As of now, I am skeptical of the Supreme Court's ability to be expert in every field of law. That being the case, I expect them to rely more heavily on the legislative history and "Mosk" rationale, and the fact that only two out of twelve Court of Appeal judges and one out of three federal judges have found the pro-premium side persuasive than the arcane origins of wage premia.
As for me? I don't think the statute is ambiguous. I think it calls for a penalty, using the rate of pay as a measure only.
UPDATE: Interesting tid-bit. The IRS calls these wages.
UPDATE 2: Thanks to Robert Tollen and his secretary Kathy at Seyfarth Shaw for sending me copies of their briefing in the Kenneth Cole matter. I will take a look at them and tell you what I think.
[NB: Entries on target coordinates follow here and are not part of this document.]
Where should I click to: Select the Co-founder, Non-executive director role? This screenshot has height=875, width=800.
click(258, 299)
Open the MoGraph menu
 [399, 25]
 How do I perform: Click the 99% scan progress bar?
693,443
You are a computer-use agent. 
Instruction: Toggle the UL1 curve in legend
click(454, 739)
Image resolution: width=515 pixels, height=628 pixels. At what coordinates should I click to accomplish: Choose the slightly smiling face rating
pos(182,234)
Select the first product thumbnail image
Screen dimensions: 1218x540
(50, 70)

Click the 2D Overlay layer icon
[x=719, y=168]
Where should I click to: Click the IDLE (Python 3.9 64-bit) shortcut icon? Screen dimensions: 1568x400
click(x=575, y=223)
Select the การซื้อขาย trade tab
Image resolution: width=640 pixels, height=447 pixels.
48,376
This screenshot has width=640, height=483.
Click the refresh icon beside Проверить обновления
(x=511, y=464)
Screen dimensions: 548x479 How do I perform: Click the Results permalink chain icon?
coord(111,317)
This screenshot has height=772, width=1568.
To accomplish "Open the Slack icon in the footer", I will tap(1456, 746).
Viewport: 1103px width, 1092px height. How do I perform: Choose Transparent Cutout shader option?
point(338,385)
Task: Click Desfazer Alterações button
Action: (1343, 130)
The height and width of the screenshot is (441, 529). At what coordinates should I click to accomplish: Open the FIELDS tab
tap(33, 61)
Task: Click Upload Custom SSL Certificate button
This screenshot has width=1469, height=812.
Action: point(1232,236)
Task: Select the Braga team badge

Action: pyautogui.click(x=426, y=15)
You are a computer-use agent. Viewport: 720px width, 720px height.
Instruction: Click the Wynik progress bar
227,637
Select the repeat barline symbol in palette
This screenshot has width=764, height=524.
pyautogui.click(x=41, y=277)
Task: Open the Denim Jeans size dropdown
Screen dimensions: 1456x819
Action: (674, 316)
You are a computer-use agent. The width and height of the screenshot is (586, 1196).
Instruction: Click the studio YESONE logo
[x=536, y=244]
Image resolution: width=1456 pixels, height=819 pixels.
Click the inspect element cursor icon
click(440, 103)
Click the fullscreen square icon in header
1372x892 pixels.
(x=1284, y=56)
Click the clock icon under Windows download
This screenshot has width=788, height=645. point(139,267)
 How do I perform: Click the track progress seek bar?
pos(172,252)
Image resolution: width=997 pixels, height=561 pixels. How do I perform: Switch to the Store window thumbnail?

So far, they're quite good.
UPDATE 3: I this the argument that kills the OT analogy?
Suppose, however, that one day an employer provides an employee no breaks, but allows the employee to go home an hour earlier, and so the employee engages in no extra labor. * * * Suppose, conversely, an employee who is denied a break becomes ill or suffers an injury as a result. An hour of pay would not compensate for those damages.
Ans. Brief of Opp. Pty. at 9 (Aug. 21, 2006). Perhaps. It all depends on whether we accept those rare cases as logically eliminating the possibility of a legislative judgment on the amount of reward. (The second argument is slightly undermined by the presence of workers' compensation.) Despite that, I think this clearly shows how it is different from OT in its essence, if not in its usual effect.